Apenas acabó de escuchar Cecilia estas palabras, cuando gritó a Pantaleona:

- Cierra la puerta con el cerrojo y ven con tu barra. Es usted, Don -le dijo encarándose resueltamente con Evaristo-, tan pícaro y tan desalmado como animal. ¡Acúseme a mí de ladrona y de cómplice! En ese caso, cómplice de usted, que me entregó las alhajas.

- La animal es usted, doña Cecilia, ¿cómo le habían de creer semejante cuento? Yo soy Capitán de rurales y usted una frutera ordinaria.

- Me quiere agarrar este grandísimo ... por la fuerza, y eso no será -dijo Cecilia echando espuma por los extremos de su boca-. Usted no me conoce a mi, y yo lo conozco a usted y lo entregaré a la horca, que es lo que merece. Usted, Don, no se llama Pedro Sánchez, sino Evaristo, tornero de oficio y ladrón de profesión: usted es el asesino de su pobre mujer, que se llamaba doña Tules, y usted es capitán de los ladrones que han estado robando y matando en Río Frío. ¿Cree usted que no se saben las cosas? Pues en la plaza del mercado todo se sabe hasta lo que sueñan las gentes cuando duermen en casa. Las alhajas están en poder del licenciado Olañeta, que averiguó que las robó usted a una señora de Puebla, hermana de un gobernador ... Conque, ande, aquí estoy; amárreme codo con codo y lléveme a la cárcel si se atreve.

Evaristo se sintió perdido. Esa mujer sabia su nombre, su historia, su vida entera, lo mismo que si hubiese sido su mujer.

Y no era la frutera pobre y aislada, sino que detrás de ella estaba un personaje poderoso de México que tenia las pruebas en su poder, y que había hecho ya sus pesquisas e indagaciones.

Cecilia tenia gente que la sacaría de cualquier dificultad y sus declaraciones serían creídas, y el juez Bedolla encontraría la oportunidad de acreditarse condenando al verdadero culpable.

No tenia más remedio que matar a Cecilia para que su vida estuviese segura, además, el sentimiento de amor se había cambiado en el de venganza contra la mujer que lo había insultado y despreciado ... No había otro camino.

Cuando Cecilia se le encaró y lo provocaba con los ojos y con enérgicas interpelaciones, Evaristo se quedó por el momento mudo pero revolviendo los ojos centelleantes y pasando convulsivamente sus manos crispadas por su cuerpo para buscar su arma.

Por fin encontró en el bolsillo izquierdo de su chaqueta el puñal enredado con el pañuelo, los cigarros y los puros. Le costó un poco de trabajo; su mano convulsa no acertaba ...

- ¡Oh! -gritó sonriendo de una manera siniestra-. Ya está aquí ...

Lo sacó, levantó el brazo y saltó sobre Cecilia ... Le habría entrado en el corazón, no sólo el puñal, sino el mango y hasta el puño de Evaristo.

María Pantaleona salió como una aparición terrible de detrás del sillón, y con la barreta levantada con las dos manos, la dejó caer sobre la cabeza del bandido.

Evaristo lanzó un grito de dolor, sus dedos y su puño seguramente estaban desquebrajados.

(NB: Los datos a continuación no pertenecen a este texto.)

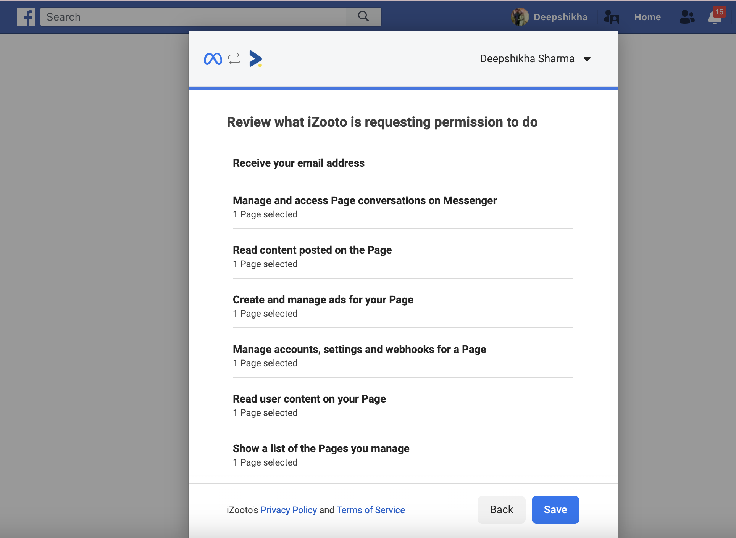
Task: Open the Deepshikha profile menu item
Action: (x=560, y=17)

Sin embargo, quiso lanzarse sobre Pantaleona para desarmarla, pero Cecilia recogió el puñal del suelo, se lanzó sobre Evaristo, lo arrinconó contra la pared, le apretó el cuello con la mano izquierda y levantó la derecha armada del puñal.

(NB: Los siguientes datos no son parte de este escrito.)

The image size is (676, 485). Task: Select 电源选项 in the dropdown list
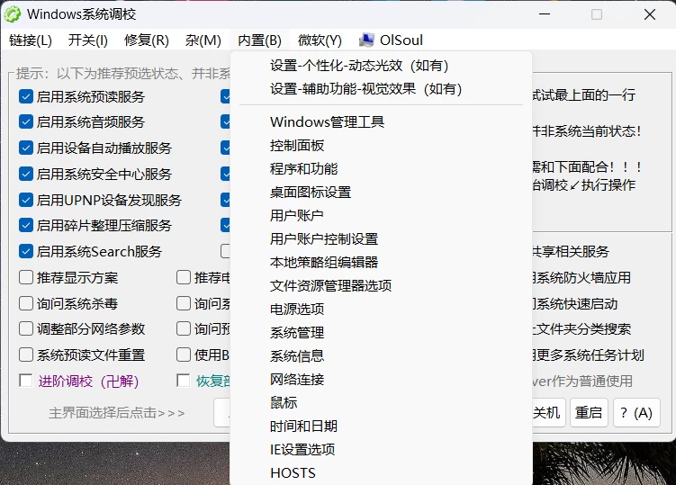(297, 309)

- ¡Miserable asesino, alma negra y hedionda de sapo, vas a pagar lo que hiciste con tu mujer!

- ¡Doña Cecilia! -gritó Pantaleona conteniéndole el brazo-. No lo mate usted; seremos perdidas entonces.

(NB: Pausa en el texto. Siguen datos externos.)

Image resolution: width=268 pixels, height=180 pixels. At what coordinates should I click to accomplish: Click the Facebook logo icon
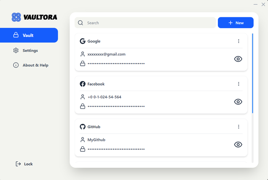(x=83, y=84)
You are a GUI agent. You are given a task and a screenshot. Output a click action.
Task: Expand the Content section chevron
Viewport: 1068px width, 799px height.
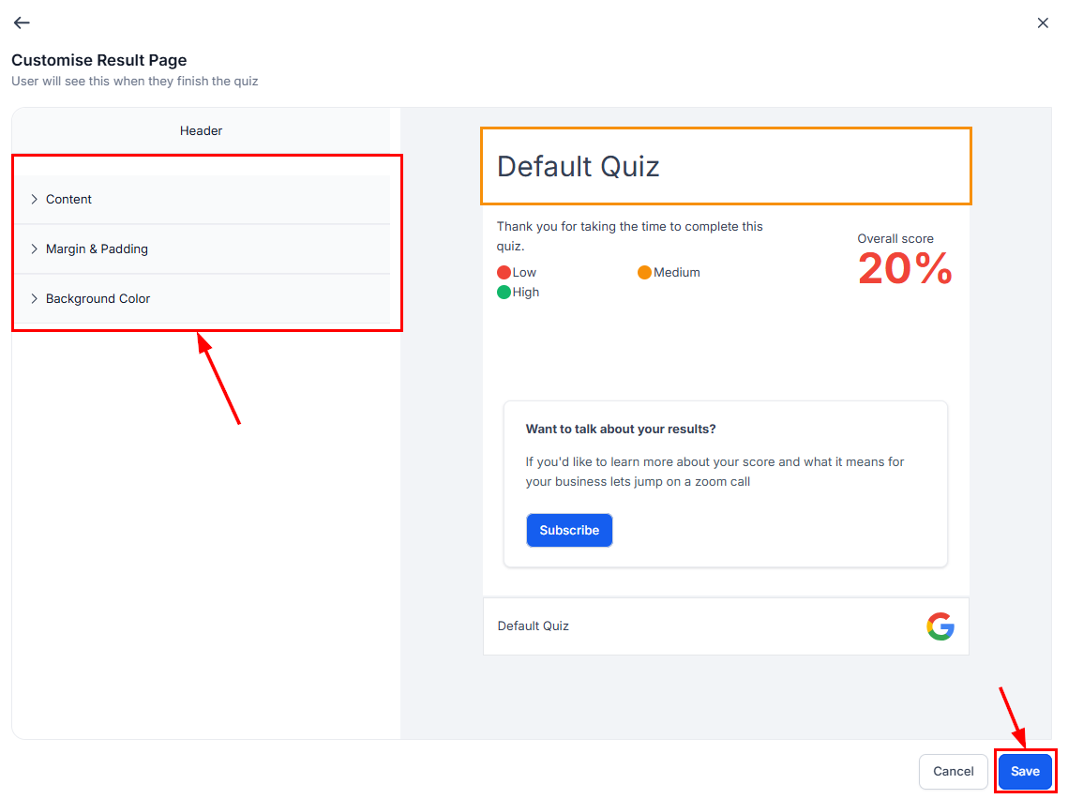point(35,199)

- Dices bien; a sabandijas como ésta se les machuca con el pie. Lárguese pronto -le dijo Cecilia dándole un puntapié en el trasero-. Y ya me conoce; le repito que no le tengo miedo. Lo desafio donde quiera y como quiera.

Evaristo quería hablar, volverse, luchar; pero Pantaleona tenía su barreta y Cecilia el puñal.

Así que estuvo en la puerta principal, Pantaleona le abrió lo muy necesario para que pasase, y Cecilia le dio otro puntapié.

Pantaleona cerró la puerta y Cecilia apenas tuvo tiempo para a atravesar el patio, llegar a su recámara y caer sin sentido en su cama.

Pantaleona, con verdadero cariño de hija, atendió a Cecilia con friegas de yerbas aromáticas y otros remedios.

A toda prisa arreglaron las cosas de la casa y se embarcaron en una chalupa donde apenas cabían las dos.